**TASK DESCRIPTION:** Below are records; please set down exactly the lines from the first through the one containing "Home (242, 362)".

Stored data:
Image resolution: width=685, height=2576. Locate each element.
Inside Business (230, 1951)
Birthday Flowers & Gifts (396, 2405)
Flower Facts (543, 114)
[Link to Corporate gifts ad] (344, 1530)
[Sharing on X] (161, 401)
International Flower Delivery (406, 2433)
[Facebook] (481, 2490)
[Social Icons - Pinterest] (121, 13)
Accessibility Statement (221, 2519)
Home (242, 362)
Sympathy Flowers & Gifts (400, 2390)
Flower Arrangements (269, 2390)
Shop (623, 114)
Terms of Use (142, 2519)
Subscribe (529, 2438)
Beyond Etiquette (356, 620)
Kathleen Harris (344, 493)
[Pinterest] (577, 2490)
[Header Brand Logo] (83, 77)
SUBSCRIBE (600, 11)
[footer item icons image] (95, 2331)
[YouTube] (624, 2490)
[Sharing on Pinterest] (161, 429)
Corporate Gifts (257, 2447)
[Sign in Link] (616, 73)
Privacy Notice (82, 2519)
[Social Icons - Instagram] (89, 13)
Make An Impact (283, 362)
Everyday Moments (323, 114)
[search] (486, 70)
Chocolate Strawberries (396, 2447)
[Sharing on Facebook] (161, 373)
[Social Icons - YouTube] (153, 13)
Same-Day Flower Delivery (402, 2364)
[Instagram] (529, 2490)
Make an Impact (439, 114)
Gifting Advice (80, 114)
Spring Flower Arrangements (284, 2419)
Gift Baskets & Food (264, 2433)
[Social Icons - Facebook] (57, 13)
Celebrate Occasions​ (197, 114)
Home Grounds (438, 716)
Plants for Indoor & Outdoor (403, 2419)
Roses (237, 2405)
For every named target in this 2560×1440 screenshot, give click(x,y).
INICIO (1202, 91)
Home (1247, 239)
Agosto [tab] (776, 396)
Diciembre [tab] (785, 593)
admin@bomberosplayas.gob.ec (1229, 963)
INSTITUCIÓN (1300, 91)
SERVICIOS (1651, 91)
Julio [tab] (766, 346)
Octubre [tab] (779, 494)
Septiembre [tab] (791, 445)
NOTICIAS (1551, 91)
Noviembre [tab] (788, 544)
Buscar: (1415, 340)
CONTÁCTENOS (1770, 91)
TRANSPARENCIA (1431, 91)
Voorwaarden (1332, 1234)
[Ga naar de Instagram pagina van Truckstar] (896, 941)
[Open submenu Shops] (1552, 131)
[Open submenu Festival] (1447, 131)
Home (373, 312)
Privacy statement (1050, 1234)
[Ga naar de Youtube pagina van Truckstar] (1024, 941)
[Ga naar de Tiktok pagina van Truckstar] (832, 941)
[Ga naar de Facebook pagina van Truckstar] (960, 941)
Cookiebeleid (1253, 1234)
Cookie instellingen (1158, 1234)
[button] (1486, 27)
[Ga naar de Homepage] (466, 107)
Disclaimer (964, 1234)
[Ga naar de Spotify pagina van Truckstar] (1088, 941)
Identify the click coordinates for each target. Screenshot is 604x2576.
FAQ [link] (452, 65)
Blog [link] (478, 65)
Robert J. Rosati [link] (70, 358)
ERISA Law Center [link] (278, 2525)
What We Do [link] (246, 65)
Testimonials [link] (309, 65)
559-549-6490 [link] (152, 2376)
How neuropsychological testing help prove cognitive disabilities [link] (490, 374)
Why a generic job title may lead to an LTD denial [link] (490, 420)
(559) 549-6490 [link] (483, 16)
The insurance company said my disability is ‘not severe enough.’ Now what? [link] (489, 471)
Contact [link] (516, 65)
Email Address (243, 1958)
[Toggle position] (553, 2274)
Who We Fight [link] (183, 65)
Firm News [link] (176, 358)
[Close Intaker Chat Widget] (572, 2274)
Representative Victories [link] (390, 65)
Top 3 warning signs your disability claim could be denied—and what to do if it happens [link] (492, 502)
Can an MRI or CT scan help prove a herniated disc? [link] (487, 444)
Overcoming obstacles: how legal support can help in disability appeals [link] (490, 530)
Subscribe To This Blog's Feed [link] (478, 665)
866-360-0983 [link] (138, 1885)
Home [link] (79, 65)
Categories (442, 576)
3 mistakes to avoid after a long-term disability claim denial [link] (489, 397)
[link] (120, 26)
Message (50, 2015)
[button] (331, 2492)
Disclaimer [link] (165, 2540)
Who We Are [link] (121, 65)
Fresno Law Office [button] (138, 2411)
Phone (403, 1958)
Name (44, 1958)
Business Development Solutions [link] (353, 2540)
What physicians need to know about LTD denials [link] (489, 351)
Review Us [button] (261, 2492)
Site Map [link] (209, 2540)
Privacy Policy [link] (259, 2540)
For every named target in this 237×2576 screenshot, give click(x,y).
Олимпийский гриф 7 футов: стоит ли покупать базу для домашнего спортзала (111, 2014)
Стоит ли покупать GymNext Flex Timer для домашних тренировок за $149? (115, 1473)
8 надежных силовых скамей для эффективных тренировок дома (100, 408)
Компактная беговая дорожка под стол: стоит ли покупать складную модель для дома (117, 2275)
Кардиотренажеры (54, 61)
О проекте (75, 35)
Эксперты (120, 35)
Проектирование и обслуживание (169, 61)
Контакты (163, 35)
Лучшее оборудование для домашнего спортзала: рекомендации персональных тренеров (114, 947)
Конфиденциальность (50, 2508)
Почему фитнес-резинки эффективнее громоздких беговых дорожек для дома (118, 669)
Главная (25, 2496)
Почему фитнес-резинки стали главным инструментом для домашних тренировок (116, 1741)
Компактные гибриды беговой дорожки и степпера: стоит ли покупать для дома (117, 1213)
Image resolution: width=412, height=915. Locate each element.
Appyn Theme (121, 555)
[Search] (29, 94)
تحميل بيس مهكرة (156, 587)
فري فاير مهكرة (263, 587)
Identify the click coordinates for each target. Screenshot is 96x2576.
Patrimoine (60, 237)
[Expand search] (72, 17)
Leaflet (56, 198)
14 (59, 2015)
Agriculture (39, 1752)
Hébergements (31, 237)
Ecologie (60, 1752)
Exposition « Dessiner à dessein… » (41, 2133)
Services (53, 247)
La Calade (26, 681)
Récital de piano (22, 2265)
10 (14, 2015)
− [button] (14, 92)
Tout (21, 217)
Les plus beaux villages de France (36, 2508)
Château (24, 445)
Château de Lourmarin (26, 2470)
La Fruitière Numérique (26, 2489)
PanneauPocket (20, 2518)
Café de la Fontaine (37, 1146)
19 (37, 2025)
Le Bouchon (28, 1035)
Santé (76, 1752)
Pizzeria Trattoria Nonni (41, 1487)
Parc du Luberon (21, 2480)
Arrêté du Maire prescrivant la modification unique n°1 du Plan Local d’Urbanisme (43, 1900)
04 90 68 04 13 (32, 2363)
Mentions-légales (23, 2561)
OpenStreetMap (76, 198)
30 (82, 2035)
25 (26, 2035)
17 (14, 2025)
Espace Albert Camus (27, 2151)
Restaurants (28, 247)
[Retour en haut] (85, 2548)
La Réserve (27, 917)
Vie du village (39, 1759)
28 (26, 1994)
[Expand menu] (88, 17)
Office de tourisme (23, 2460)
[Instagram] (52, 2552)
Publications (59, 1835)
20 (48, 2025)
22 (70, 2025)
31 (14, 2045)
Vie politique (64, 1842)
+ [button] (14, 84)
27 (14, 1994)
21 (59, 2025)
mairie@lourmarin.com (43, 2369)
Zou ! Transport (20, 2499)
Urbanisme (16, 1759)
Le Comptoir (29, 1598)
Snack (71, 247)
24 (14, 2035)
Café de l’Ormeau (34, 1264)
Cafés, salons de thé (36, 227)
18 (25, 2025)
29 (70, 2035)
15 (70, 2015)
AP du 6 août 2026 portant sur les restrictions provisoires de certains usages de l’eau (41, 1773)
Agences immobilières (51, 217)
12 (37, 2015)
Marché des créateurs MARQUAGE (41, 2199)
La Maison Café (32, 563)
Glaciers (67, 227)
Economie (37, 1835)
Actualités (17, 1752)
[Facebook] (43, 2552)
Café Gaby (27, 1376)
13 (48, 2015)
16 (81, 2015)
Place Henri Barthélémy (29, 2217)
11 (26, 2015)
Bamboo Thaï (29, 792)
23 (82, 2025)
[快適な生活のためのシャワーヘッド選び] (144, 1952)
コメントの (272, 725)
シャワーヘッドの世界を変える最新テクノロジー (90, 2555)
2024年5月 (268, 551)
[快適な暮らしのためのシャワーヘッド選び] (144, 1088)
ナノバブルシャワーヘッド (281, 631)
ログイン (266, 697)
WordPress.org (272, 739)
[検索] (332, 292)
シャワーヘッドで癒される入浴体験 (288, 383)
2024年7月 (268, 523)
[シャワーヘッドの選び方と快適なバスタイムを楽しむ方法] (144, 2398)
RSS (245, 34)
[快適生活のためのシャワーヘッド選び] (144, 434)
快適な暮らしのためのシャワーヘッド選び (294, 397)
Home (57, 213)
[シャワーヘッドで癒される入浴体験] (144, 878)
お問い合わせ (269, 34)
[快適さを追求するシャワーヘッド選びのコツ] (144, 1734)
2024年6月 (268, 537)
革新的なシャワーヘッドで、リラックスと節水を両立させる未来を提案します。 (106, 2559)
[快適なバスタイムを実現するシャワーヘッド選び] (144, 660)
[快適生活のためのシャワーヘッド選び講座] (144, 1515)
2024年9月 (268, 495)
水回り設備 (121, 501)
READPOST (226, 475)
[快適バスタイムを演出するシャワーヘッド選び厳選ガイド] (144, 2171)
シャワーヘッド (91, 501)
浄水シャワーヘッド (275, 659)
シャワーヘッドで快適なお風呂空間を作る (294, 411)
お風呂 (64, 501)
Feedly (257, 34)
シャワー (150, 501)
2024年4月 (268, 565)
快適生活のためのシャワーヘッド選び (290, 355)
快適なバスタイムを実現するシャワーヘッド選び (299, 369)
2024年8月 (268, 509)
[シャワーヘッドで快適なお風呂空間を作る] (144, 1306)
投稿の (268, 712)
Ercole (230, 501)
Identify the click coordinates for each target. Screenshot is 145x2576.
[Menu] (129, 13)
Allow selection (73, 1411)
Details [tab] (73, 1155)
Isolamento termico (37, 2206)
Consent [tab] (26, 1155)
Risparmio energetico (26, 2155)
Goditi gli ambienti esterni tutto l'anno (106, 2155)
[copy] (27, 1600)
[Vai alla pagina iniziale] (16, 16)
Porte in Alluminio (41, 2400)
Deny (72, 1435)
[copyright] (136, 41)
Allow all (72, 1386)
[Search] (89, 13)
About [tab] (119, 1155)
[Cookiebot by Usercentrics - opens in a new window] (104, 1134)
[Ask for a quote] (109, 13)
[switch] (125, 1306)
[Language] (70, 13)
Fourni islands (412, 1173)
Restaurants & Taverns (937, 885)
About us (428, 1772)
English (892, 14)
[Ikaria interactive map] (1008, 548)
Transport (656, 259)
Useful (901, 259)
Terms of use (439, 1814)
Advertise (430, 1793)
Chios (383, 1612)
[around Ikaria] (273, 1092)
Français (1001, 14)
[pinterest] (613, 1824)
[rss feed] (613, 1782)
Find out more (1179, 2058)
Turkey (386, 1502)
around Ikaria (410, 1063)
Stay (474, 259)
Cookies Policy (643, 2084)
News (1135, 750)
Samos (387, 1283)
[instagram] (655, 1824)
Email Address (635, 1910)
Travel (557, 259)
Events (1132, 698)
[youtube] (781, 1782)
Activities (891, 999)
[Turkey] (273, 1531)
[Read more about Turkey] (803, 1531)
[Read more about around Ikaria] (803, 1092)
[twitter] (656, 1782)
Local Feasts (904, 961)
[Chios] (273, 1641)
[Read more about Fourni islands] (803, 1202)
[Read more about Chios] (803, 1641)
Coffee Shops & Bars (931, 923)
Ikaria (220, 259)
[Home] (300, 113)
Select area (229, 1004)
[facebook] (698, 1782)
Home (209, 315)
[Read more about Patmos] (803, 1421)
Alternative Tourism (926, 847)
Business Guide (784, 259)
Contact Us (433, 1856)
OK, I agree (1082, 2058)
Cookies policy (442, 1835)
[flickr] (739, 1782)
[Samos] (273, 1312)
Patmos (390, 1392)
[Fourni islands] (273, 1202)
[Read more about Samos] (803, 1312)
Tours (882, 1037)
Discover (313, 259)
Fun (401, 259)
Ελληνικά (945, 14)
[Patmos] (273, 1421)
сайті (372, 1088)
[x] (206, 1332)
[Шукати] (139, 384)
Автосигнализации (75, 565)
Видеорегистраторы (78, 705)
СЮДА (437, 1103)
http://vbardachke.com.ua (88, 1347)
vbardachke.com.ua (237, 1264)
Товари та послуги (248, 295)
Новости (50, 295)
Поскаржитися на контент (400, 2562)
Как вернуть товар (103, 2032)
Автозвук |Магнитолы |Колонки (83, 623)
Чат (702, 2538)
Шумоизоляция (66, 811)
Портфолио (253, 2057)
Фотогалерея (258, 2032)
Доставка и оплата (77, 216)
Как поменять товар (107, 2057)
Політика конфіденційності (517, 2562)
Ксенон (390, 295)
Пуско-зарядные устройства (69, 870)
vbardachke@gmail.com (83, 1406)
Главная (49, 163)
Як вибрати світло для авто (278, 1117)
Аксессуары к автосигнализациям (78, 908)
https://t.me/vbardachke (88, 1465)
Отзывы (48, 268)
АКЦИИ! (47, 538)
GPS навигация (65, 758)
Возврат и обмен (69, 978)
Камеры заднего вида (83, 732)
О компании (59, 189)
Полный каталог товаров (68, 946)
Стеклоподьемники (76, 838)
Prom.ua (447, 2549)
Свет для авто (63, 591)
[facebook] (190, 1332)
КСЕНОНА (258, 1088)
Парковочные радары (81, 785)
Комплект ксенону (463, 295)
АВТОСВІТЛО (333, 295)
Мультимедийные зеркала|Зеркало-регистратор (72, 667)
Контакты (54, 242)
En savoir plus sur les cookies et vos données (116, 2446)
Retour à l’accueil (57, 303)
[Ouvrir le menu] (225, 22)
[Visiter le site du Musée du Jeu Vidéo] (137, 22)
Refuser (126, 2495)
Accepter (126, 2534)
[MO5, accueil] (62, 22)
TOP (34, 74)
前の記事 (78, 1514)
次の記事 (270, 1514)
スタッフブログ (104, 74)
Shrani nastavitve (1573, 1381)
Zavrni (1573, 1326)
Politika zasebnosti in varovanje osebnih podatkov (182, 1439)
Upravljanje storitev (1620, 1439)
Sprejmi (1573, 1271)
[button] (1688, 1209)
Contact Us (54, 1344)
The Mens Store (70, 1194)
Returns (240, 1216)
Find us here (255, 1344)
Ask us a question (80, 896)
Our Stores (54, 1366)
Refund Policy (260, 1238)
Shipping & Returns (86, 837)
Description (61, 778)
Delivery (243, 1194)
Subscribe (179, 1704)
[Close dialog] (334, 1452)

**EXERCISE ANSWER:**
Image resolution: width=685, height=2576. Locate each element.
Inside Business (230, 1951)
Birthday Flowers & Gifts (396, 2405)
Flower Facts (543, 114)
[Link to Corporate gifts ad] (344, 1530)
[Sharing on X] (161, 401)
International Flower Delivery (406, 2433)
[Facebook] (481, 2490)
[Social Icons - Pinterest] (121, 13)
Accessibility Statement (221, 2519)
Home (242, 362)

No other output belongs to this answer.